Web Magazine for Information Professionals

Three Perspectives on the Evolving Infrastructure of Institutional Research Repositories in Europe

Marjan Vernooy-Gerritsen, Gera Pronk and Maurits van der Graaf report on the most significant results from two surveys conducted to provide an overview of repositories with research output in the European Union.

Since 2006, the EU-sponsored DRIVER Project has aimed to build an interoperable, trusted and long-term repository infrastructure. As part of the DRIVER Project, a survey was carried out in order to obtain an overview of repositories with research output in the European Union in 2006 [1]. This study was updated by an expanded survey in 2008, in which 178 institutional research repositories [2] from 22 European countries participated. In this article we will present the most important results [3].

As we will argue in this article, the institutional research repositories can be seen as an important innovation to the scientific information infrastructure.
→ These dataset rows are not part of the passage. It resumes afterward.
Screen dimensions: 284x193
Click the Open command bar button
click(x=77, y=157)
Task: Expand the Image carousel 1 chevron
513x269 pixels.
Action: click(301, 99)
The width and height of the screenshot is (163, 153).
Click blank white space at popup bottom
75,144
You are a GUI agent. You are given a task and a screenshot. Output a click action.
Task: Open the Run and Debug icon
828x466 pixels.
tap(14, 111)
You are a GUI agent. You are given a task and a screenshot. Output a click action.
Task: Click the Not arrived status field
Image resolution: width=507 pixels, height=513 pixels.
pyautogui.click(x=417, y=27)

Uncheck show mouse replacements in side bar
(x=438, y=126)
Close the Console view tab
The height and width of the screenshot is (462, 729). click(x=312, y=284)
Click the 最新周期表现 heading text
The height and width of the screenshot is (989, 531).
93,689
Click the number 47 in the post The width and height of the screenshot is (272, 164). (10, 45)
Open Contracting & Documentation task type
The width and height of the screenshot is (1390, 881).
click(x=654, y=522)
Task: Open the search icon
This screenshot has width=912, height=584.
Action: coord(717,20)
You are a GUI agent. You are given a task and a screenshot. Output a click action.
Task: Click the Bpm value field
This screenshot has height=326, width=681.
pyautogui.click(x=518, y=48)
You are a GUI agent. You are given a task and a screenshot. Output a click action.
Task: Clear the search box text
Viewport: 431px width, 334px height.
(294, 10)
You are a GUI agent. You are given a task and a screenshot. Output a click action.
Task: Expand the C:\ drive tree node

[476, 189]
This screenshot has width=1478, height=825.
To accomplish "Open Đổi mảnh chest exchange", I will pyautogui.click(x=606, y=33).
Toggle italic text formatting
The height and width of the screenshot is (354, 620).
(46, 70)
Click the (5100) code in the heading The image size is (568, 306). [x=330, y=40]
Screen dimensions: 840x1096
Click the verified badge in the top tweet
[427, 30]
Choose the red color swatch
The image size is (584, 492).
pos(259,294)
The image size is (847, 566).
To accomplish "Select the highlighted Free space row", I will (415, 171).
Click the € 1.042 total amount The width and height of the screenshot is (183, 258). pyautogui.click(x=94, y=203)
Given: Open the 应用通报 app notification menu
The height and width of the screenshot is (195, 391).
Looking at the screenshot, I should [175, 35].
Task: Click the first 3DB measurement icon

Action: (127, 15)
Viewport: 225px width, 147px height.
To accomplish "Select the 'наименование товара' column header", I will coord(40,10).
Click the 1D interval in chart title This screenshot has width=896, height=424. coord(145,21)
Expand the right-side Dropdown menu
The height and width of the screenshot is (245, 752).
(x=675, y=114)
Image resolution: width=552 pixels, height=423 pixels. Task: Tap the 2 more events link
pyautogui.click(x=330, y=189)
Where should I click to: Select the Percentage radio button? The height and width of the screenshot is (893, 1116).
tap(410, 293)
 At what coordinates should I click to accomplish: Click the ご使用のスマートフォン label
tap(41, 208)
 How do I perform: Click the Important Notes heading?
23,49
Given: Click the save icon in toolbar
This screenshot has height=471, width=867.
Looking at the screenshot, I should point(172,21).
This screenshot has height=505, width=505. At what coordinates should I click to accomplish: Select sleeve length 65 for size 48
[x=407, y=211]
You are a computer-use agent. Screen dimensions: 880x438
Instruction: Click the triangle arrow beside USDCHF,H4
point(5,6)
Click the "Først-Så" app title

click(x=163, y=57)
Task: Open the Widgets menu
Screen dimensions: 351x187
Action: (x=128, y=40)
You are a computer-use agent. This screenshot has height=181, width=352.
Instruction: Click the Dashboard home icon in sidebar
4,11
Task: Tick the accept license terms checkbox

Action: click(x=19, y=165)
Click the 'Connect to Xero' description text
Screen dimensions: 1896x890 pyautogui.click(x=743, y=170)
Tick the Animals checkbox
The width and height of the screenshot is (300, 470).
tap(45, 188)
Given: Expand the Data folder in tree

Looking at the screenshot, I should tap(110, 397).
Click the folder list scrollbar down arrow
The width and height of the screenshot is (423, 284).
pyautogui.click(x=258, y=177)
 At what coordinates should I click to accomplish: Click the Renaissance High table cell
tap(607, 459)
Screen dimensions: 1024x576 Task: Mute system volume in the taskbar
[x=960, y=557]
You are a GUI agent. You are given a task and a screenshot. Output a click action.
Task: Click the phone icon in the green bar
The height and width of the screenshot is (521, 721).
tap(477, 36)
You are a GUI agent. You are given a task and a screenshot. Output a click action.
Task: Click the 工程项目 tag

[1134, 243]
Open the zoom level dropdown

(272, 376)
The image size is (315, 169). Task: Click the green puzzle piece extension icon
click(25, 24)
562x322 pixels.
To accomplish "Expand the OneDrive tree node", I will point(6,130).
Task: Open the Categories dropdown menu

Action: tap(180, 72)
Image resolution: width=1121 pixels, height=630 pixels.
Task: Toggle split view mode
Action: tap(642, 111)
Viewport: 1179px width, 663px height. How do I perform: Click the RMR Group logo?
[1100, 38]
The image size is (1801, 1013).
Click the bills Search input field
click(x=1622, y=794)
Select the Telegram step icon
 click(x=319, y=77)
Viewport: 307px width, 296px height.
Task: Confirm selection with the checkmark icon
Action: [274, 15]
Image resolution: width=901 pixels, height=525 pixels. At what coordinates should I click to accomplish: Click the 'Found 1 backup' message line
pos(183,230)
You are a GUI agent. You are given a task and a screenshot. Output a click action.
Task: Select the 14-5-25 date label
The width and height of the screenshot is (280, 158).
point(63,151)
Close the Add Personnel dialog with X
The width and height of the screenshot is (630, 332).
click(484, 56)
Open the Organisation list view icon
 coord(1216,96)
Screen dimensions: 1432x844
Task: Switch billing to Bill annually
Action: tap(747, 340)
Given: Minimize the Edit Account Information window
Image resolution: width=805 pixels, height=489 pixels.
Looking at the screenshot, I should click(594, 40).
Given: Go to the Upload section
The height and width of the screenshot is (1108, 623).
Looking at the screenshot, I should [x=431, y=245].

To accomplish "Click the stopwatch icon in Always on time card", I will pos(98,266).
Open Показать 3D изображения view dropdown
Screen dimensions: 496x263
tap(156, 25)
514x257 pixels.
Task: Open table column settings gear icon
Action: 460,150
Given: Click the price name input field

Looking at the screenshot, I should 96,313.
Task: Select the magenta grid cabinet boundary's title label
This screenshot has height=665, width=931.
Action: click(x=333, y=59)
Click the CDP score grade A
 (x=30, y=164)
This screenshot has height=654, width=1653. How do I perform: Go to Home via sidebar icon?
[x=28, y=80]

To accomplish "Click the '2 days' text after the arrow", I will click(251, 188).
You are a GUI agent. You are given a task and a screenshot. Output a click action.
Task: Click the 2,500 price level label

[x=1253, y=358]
There are three kinds of stakeholder directly involved in this: authors, institutions and information users [4]. From the perspective of the authors, the institutional research repository will have an important function as an electronic archive for their own research output, for example, material published elsewhere, but also working papers, internal records and other 'grey literature', that are not (as yet) published elsewhere. Authors might use the electronic archive for generating a publications list on their own Web site, sending out URLs of publications to colleagues and so on. From the perspective of the institutions, the research repository might have two functions:

  1. an administration tool for the institutions in relation to annual reports, research assessment exercises, etc, and;
  2. a way of showcasing the research output of the institutions. From the perspective of the information user, the research repositories might be a source for grey literature and an alternative route to toll-access literature.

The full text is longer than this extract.